* Text section:
Building a predictive lead scoring system (part 1)

Components and the process behind building a predictive solution

by Miro Maraz

March, 2018

Predictive Analytics, Lead Scoring

Recruitment / Talent Agency

Machine Learning

Succesful organizations are increasingly turning to predictive analytics to drive their bottom line and establish a competitive advantage. Successfully building and adopting a predictive system is a non-trivial undertaking that requires dedicated expertise. However, understanding the fundamentals of such a system, how it works and the process behind it, is key for every decision-maker involved, as the successful adoption of such a system rests on an effective pairing of the technology and business sides of the house. This is the first post in a series where we are going to explore the building blocks of such predictive system, using predictive lead scoring in the recruitment space as our example.

What is Predictive analytics

Generally, analytics is the discovery and communication of meaningful patterns in data. Predictive analytics then focuses specifically on patterns that let us understand and anticipate future events. The goal is to extract signals buried inside the data that drive outcomes and provide means to apply these signals to future events. This is essentially the training and scoring process. By automating this process and delivering relevant insights to end-users, managers or applications, predictive solutions empower business users to make fast, informed, consistent decision and enhance their intuition. In practical terms, best outcomes are achieved exactly by this sort of tight coupling between human subject matter expertise and effective data-driven assessment (scores) based on years of relevant historical events.

* Material shown:
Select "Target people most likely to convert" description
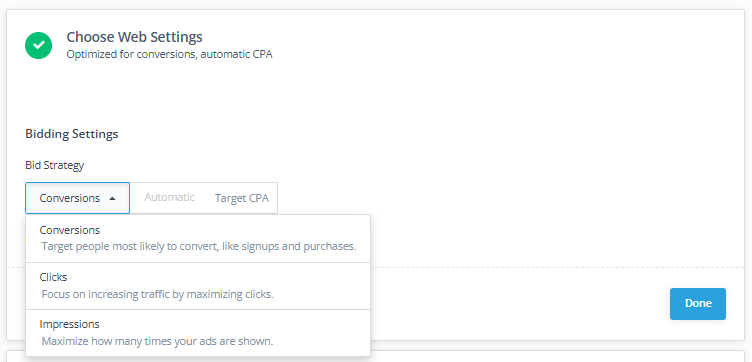point(199,247)
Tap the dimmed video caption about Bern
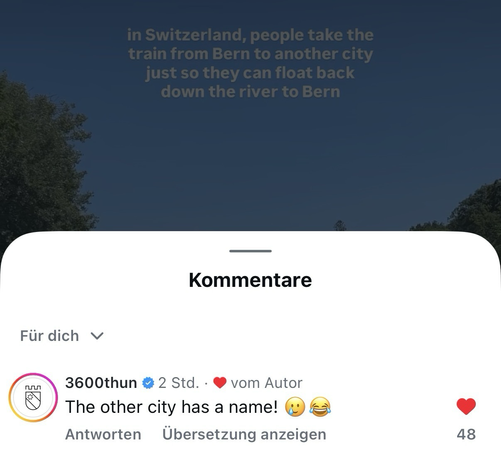 [x=250, y=63]
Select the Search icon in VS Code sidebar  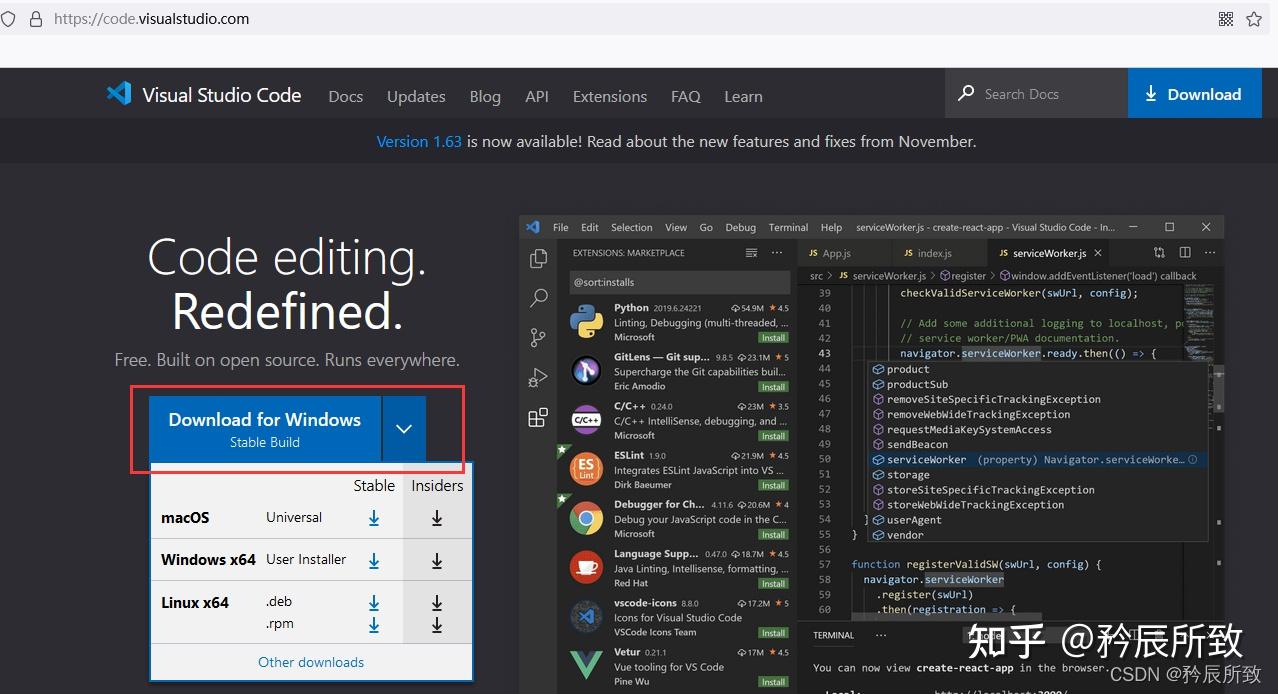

* Instructions for the task: In the lead scoring article, which example will the series use to explore the building blocks of a predictive system?

* Result of the task: Predictive lead scoring in the recruitment space.